U.S. Route 17, also known as George Washington Memorial Highway, is the primary thoroughfare of Yorktown. It carries traffic via the George P. Coleman Memorial Bridge across the York River. York County has grown rapidly, and since the late 20th century, the stretch of U.S. 17 that passes through this area has become a heavily traveled route on which numerous strip malls and commercial areas have been developed. Many of the residential areas of York County branch off Route 17 or are near Interstate 64. Little of the recent residential or business development of York County has occurred close to Yorktown. It is being protected and managed as a historical colonial village, much like Williamsburg, under the guidance of the National Park Service.
As of the census of 2000, there were 203 people, 117 households, and 45 families residing in the CDP. The population density was 314.9 people per square mile (122.5/km2). There were 129 housing units at an average density of 200.1/sq mi (77.8/km2). The racial makeup of the CDP was 92% White, 6% Black or African American, and <1% from two or more races.

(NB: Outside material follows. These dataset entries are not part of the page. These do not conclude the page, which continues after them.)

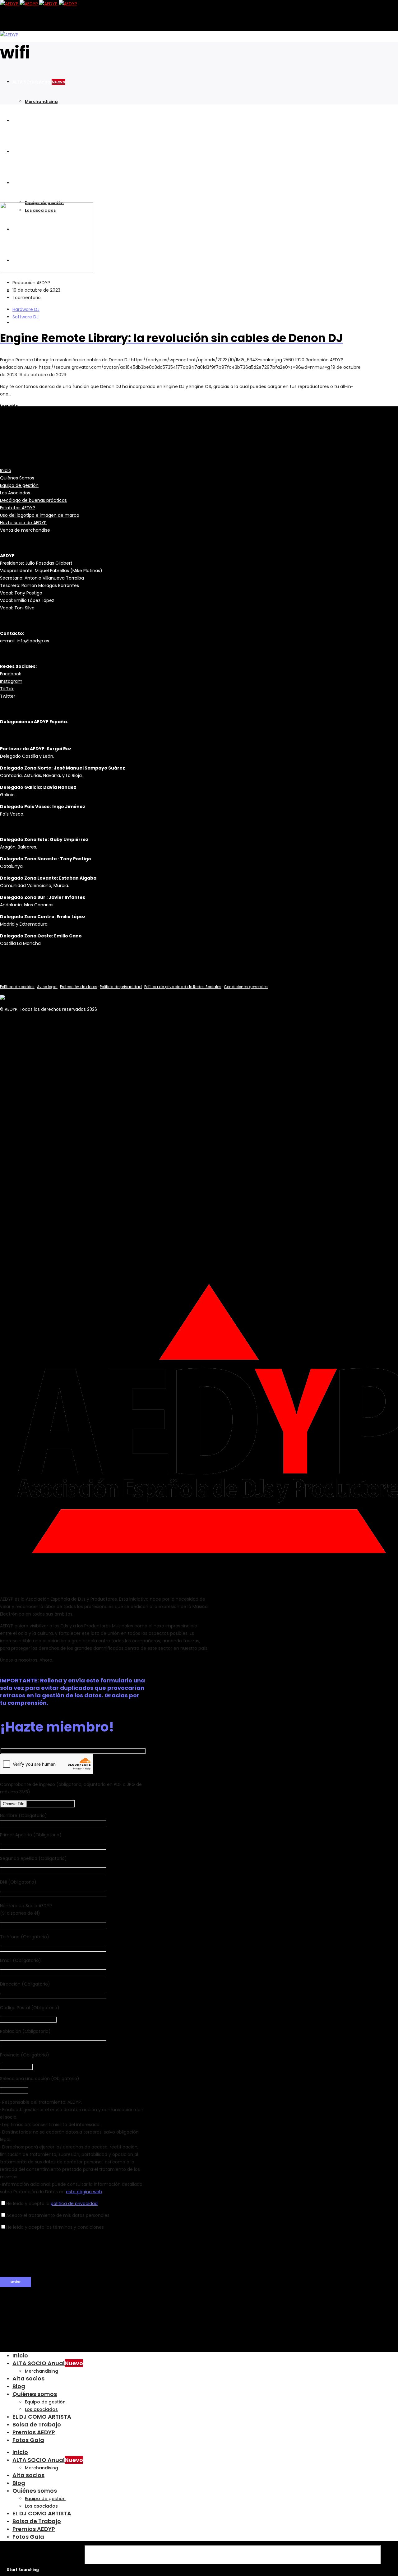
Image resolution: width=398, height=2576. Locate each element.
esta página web (84, 2192)
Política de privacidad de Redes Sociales (182, 986)
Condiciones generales (246, 986)
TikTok (7, 689)
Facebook (10, 674)
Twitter (7, 696)
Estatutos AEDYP (17, 508)
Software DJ (25, 317)
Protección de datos (78, 986)
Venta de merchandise (25, 530)
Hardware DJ (25, 309)
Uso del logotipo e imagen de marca (39, 515)
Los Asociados (15, 493)
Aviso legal (47, 986)
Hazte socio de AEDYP (23, 523)
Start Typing (41, 2555)
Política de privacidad (121, 986)
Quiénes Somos (17, 478)
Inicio (5, 470)
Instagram (11, 681)
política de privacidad (74, 2203)
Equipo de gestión (19, 485)
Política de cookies (17, 986)
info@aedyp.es (33, 641)
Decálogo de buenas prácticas (33, 500)
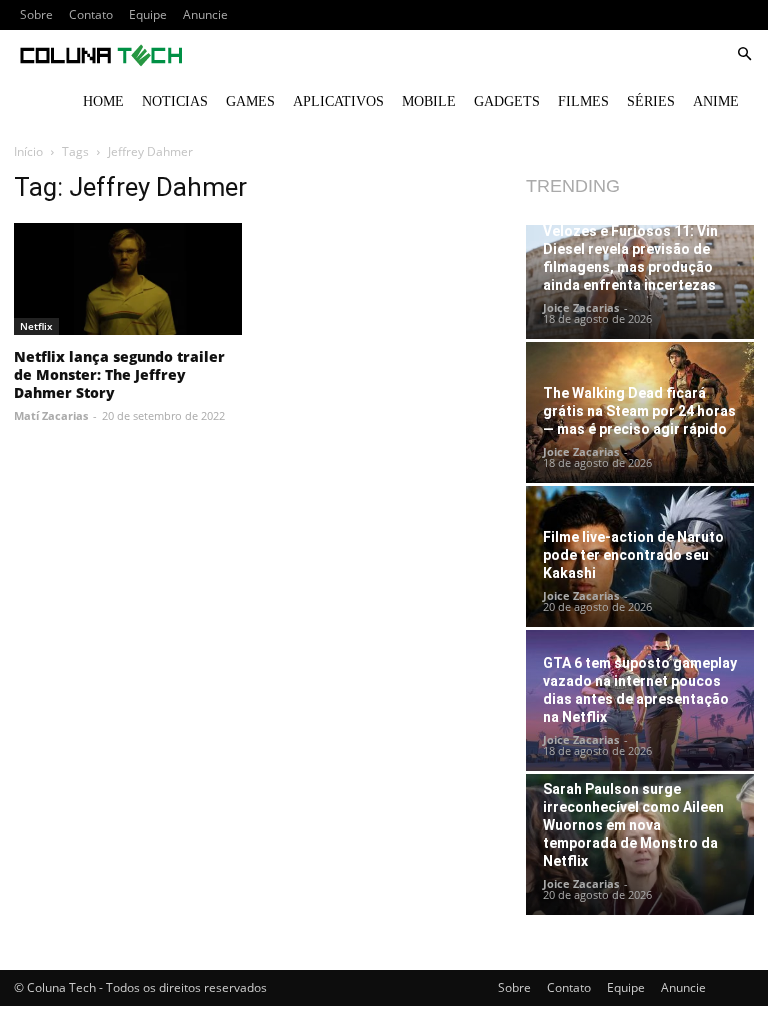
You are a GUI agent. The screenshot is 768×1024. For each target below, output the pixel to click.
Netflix (36, 326)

There were 117 households out of which 9% had children under the age of 18 living with them, 33% were married couples living together, 7% had a female householder with no husband present, and 61% were non-families. 54% of all households were made up of individuals and 16% had someone living alone who was 65 years of age or older. The average household size was 1.7 and the average family size was 2.6.
In the CDP, the population was spread out with 9% under the age of 18, 6% from 18 to 24, 29% from 25 to 44, 33% from 45 to 64, and 23% who were 65 years of age or older. The median age was 48 years. For every 100 females, there were 93.3 males. For every 100 females age 18 and over, there were 85.9 males.
The median income for a household in the CDP was $30,804, and the median income for a family was $74,000. Males had a median income of $26,964 versus $16,923 for females. The per capita income for the CDP was $24,748. 0% of the population or families were below the poverty line.
The state's senior member of the United States Senate is Democrat Mark Warner, elected in 2008. The state's junior member of the United States Senate is Democrat Tim Kaine, elected in 2012. The Governor of Virginia is Democrat Ralph Northam, elected in 2017.
Yorktown's daily newspaper is the Daily Press. Other papers available to residents of the county include the Port Folio Weekly, the New Journal and Guide, and the Hampton Roads Business Journal.Hampton Roads Magazine is a bi-monthly regional magazine for Yorktown and the Hampton Roads area.Hampton Roads Times serves as an online magazine for all the Hampton Roads cities and counties.
Yorktown is also served by several television stations. The Hampton Roads designated market area (DMA) is the 42nd-largest in the U.S. with 712,790 homes (0.64% of the total U.S.). The Public Broadcasting Service station is WHRO-TV 15. Yorktown residents can receive independent stations, such as WSKY broadcasting on channel 4 from the Outer Banks of North Carolina and WGBS-LD broadcasting on channel 11. Yorktown is served by Cox Cable which provides LNC 5, a local 24-hour cable news network. DirecTV and Dish Network are also popular as an alternative to cable television in Yorktown.